• _Your instructions_: Can you copy the oncology massage text below, between "Firstly can massage" and "their cancer treatment.", inclusive, replacing every "client" with "patient"?

• _Excerpted text_:
[Start of section]
Maryanne Losurdo has been a valuable part of KSG for over 15 years. Outside of the office, she dedicates her spare time to Massage Therapy and is passionately involved in Oncology Massage which has been a “gentle touch” for those suffering from Cancer. Maryanne is here to share some of her valuable knowledge regarding Oncology Massage.

I’m Maryanne Losurdo, a Credit and Account Manager for KSG.   I am also a qualified massage therapist and for the past 3 years have been training in Oncology Massage through the national body Oncology Massage Training which now has oncology massage therapists on staff in Austin Hospital in Melbourne and RPA Lifehouse in Sydney.   I have been blessed to be supported by KSG by flexibility in my work hours to continue with this valuable training and talk to the community about cancer and massage, and to dispel a few myths.

Firstly can massage spread cancer?   No, massage cannot spread cancer.

So what is Oncology Massage?  It is a mindful gentle touch massage.  It is not a remedial deep tissue massage, it is a very gentle touch.   A  firm massage can actually make a client feel worse particularly if they have gone through the rigours of surgery, chemotherapy and radiation.  This is where oncology massage really comes into its own.

Can a client have an oncology massage at any time during their cancer treatment?   Yes.  The massage is adapted to where they are on their cancer journey.   If there are any devices, skin sensitivities, recent surgery, chemotherapy and radiation treatments,  lymph nodes have been removed, all of these things we look at with the client to tailor the session.    Part of our oncology massage training is knowing how to modify a massage to where a client is at in their cancer treatment.

What’s involved in an oncology massage treatment?  There are a range of treatments available to gentle flowing touch to release fascia and muscle restrictions or if the client is really unwell gentle hand holds at specific points on the body can be deeply relaxing.

The treatment can go for 30 minutes to an hour.   The massage strokes are light and slow compared to other massages they may have experienced.  Always we seek to co-create the treatment with the client, checking with them in what areas they are happy and comfortable with us massaging so they are safely in charge.

How Does this gentle touch Work?    A good way to understand how gentle touch works is to have an understanding of fascia.  Fascia is connective tissue in the body.  It is just under the layers of your skin.   Your body has an endless web of connective tissue. Like a stocking that surrounds every muscle, muscle group, blood vessels, nerves, organs and bones.  It connects everything.  It is elastic and moving.

So if you can imagine if you had a scar it is like having a knot in your stocking.  A pull that restricts movement.   In the case of anyone who has had surgery that has extensive scar tissue we are trained to do gentle releases, which release that pulling in the fascia. That release can assist with more ease of movement and improved range of motion.

How can light touch massage be effective compared to remedial?  Within your connective tissue there are nerve fibres, 50% are low threshold receptors and 50% high threshold receptors. The low threshold receptors respond to gentle touch and high threshold receptors respond to strong stimulation.        If your body has gone through cancer treatment, the gentle touch has shown to have more lasting effects without the trauma of strong stimulation.

So light touch is powerful.  The human body responds to mindful, nurturing touch in many ways.  When a client has a massage, the parasympathetic nervous system kicks in and undoes the “fight or flight” response. The production of adrenaline & cortisol is suppressed.  The body releases endorphins, powerful chemicals that contribute to an overall feeling of pleasure and wellbeing. One of these endorphins is called anandamide, the bliss hormone. This bathes the cells in a nutrient rich environment which enables them to assist their body.   It is a deeply relaxing experience for anyone and often carers greatly benefit from a massage themselves.
[End of section]
• _Provided records_:
[Start of section]
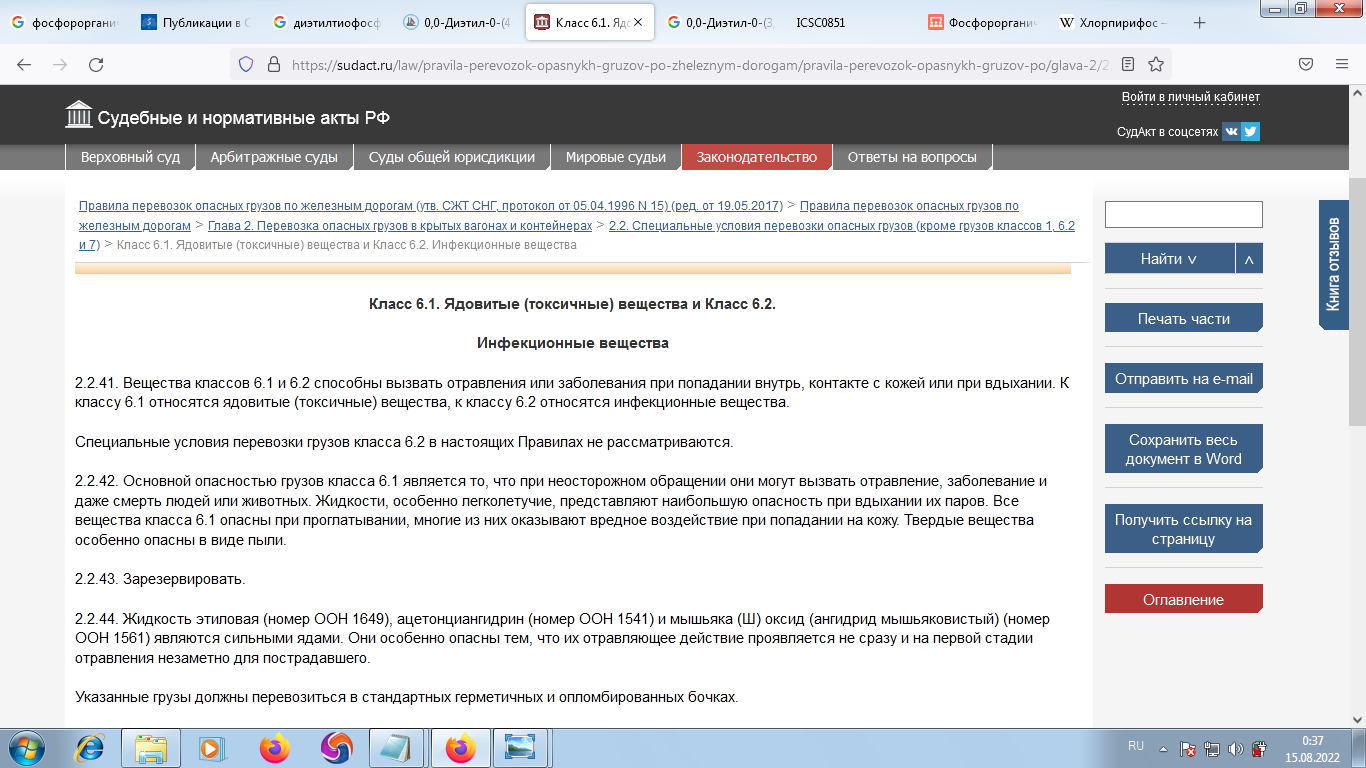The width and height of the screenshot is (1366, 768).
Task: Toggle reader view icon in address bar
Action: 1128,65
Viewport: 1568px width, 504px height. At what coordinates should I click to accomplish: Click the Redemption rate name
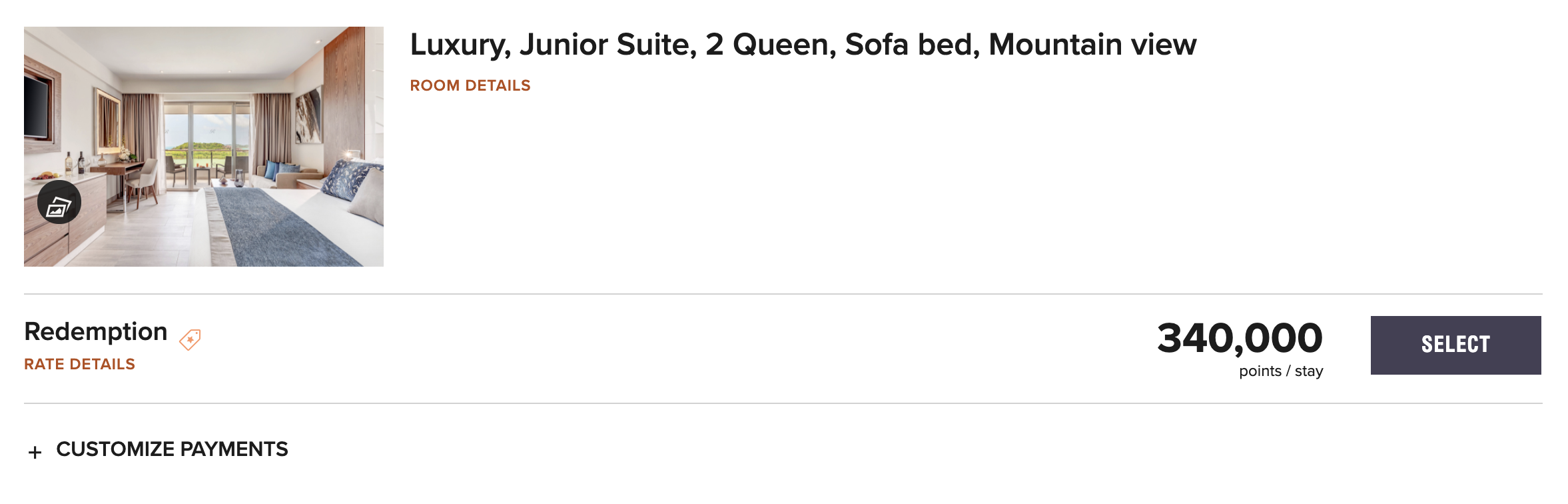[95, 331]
[End of section]
• _Written reply_:
Firstly can massage spread cancer?   No, massage cannot spread cancer.

So what is Oncology Massage?  It is a mindful gentle touch massage.  It is not a remedial deep tissue massage, it is a very gentle touch.   A  firm massage can actually make a patient feel worse particularly if they have gone through the rigours of surgery, chemotherapy and radiation.  This is where oncology massage really comes into its own.

Can a patient have an oncology massage at any time during their cancer treatment?   Yes.  The massage is adapted to where they are on their cancer journey.   If there are any devices, skin sensitivities, recent surgery, chemotherapy and radiation treatments,  lymph nodes have been removed, all of these things we look at with the patient to tailor the session.    Part of our oncology massage training is knowing how to modify a massage to where a patient is at in their cancer treatment.